All `csv` files containing model predictions are formatted in Pandas dataframes such that for one model, all predictions are contained in a single row. There are three columns with predictions, one for each model run named 'Preds_model1', 'Preds_model2' and 'Preds_model3'. For each run, the predictions are stored in a list of lists of prediction probabilities. The outer list has a length equal to the number of images predicted on, and the inner lists each have a length corresponding to the number of classes predicted on (either 4 tubes or 5 pathologies).

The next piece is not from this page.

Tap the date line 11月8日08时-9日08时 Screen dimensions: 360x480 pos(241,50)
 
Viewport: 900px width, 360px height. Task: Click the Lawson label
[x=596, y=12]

The prediction files are created with the `_get_preds.py` scripts, and the `_predictions.ipynb` notebooks contains the code to load the files. All prediction files are assumed to be located in a `Predictions` folder under their respective tasks.
## Software requirements
All scripts and notebooks were created with Python3 and the following packages.
* anaconda==2019.10
* conda==4.14.0
* jupyter==1.0.0
* keras==2.7.0
* keras-applications==1.0.8
* keras-preprocessing==1.1.2
* matplotlib==3.5.2
* numpy==1.21.6
* pandas==1.3.5
* python==3.7.4
* scikit-learn==1.0.2
* scipy==1.7.3
* seaborn==0.9.0
* sklearn==0.0
* tensorflow==2.7.0
The models were run using an NVIDIA GPU with availability kindly provided by the IT University of Copenhagen.